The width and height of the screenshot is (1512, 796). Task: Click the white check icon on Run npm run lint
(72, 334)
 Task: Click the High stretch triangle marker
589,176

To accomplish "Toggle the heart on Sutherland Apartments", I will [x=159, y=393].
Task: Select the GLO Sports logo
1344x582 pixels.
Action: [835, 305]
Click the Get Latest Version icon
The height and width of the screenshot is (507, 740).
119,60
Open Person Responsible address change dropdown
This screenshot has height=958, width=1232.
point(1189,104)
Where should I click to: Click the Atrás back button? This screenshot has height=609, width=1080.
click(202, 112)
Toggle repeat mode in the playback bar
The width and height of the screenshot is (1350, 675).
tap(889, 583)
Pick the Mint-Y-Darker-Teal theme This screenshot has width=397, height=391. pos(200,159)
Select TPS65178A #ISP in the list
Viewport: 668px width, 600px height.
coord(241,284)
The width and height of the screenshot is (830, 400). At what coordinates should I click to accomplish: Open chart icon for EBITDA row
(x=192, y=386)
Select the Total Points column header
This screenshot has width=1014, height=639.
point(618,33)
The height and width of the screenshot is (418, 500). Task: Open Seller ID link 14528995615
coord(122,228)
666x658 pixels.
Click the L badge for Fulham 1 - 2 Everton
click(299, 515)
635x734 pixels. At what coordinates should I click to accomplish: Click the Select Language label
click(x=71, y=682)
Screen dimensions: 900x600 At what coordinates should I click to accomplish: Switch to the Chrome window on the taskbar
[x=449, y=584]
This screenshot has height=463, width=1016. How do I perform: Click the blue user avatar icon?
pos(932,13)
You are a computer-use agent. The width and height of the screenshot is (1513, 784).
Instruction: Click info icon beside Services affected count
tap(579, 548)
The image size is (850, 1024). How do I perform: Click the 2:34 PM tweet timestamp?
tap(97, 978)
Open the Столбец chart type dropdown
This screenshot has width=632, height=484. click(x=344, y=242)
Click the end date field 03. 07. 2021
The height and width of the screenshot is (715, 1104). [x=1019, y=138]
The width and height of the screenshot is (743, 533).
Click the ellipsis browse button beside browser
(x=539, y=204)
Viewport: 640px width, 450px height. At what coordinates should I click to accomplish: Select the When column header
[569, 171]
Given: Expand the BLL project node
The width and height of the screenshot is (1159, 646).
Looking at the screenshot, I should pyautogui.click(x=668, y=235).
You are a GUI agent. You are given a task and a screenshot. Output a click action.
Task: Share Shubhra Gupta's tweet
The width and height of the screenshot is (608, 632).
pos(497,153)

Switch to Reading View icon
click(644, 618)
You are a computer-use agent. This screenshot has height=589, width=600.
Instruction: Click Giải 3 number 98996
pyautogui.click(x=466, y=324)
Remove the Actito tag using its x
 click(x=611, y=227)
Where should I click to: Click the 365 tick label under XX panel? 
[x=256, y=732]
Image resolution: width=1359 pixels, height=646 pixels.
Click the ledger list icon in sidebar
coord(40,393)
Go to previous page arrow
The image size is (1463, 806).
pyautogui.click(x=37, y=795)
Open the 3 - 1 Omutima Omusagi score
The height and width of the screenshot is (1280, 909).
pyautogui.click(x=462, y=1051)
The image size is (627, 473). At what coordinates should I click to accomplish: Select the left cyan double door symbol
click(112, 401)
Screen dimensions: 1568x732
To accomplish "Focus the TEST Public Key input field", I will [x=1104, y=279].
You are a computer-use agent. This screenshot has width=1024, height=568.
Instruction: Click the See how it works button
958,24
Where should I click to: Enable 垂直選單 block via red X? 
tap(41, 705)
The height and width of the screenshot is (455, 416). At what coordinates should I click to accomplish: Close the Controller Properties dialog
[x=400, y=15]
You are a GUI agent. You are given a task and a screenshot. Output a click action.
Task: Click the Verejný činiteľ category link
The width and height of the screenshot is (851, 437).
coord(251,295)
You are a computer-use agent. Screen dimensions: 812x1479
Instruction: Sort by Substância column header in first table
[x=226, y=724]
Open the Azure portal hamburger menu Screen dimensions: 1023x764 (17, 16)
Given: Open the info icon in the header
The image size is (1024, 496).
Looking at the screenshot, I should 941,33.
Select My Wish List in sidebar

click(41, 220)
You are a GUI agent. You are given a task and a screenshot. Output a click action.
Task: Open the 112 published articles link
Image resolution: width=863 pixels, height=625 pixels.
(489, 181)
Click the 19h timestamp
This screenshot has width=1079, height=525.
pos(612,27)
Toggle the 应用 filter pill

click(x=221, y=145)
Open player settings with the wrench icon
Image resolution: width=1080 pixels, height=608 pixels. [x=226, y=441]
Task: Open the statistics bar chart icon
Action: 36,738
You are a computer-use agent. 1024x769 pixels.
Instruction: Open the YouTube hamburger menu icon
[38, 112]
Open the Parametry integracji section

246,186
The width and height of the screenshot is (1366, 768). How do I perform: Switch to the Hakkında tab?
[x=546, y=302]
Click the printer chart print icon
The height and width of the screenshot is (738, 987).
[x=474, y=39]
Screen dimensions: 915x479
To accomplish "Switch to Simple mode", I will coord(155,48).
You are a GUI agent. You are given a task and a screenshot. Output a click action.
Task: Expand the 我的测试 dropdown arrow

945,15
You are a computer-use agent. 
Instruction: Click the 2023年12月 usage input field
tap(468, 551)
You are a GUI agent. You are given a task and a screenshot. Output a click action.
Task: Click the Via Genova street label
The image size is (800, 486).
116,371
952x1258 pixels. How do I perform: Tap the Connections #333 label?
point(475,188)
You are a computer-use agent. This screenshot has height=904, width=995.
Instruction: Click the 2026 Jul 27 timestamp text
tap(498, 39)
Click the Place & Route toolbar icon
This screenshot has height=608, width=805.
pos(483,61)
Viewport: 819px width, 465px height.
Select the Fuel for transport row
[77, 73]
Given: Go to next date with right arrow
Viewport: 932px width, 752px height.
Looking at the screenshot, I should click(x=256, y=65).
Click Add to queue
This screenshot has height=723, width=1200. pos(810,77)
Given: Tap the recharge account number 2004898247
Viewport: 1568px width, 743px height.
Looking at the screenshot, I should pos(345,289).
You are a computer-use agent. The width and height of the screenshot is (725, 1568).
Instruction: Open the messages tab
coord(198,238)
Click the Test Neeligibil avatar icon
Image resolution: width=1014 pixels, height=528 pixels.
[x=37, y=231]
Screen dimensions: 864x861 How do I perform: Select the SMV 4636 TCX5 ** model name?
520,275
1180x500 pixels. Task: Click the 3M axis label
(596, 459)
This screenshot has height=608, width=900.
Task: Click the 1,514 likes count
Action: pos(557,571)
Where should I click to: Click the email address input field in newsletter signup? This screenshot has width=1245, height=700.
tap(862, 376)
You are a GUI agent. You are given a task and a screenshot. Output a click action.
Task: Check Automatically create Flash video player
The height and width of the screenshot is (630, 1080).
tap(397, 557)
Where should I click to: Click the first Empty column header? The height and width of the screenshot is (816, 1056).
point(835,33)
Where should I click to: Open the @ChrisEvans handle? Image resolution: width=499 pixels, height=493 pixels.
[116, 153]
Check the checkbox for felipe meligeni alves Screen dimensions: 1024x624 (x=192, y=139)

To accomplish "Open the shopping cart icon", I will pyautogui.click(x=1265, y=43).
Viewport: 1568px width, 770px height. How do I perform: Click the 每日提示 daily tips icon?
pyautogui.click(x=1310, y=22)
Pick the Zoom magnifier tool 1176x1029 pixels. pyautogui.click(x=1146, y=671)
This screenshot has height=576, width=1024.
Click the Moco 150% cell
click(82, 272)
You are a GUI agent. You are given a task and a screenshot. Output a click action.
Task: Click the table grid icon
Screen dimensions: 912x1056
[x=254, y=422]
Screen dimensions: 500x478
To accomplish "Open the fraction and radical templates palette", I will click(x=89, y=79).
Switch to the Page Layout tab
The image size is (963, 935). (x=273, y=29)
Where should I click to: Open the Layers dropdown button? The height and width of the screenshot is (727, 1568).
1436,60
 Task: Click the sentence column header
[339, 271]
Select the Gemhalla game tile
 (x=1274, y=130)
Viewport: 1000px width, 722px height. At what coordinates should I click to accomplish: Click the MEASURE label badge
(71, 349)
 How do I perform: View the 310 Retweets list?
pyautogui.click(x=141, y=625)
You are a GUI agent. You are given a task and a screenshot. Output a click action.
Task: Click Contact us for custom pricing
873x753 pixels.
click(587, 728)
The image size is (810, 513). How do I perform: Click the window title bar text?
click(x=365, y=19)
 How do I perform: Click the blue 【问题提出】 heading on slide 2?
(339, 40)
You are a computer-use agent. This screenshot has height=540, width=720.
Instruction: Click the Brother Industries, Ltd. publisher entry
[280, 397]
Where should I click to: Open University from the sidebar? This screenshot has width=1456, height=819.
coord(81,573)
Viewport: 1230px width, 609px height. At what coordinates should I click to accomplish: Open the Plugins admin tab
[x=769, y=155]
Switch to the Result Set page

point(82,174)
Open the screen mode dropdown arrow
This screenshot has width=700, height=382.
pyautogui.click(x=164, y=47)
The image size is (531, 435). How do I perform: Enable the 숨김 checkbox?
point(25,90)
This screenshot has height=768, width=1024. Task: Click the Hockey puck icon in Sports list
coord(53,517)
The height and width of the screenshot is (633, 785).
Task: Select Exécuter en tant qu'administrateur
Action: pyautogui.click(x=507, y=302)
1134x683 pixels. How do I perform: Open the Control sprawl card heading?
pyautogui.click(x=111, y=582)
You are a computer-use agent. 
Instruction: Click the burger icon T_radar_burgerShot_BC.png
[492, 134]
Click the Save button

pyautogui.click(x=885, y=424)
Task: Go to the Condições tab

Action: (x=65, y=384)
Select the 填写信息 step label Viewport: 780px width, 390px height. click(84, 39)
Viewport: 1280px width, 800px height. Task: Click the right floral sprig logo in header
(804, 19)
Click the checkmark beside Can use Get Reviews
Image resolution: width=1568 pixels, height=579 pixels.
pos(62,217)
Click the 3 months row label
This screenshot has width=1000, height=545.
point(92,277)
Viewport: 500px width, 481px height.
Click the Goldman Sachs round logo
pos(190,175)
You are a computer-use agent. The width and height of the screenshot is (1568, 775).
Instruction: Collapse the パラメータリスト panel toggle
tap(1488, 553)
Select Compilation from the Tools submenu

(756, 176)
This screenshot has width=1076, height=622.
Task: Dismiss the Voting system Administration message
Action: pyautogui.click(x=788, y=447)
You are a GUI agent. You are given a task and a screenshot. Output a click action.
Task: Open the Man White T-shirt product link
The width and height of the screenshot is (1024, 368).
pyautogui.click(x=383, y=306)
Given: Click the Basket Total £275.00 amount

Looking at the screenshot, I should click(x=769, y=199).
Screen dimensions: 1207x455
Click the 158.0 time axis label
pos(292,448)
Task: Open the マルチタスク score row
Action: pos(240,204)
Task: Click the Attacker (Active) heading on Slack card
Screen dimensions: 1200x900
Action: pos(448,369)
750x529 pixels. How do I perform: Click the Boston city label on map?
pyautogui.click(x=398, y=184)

⁂

== Problem ==
Beginning at the top of the data, extract each line through the line containing "Task: Select the GLO Sports logo" and return those lines exactly, with nothing added.

== Solution ==
The width and height of the screenshot is (1512, 796). Task: Click the white check icon on Run npm run lint
(72, 334)
 Task: Click the High stretch triangle marker
589,176

To accomplish "Toggle the heart on Sutherland Apartments", I will [x=159, y=393].
Task: Select the GLO Sports logo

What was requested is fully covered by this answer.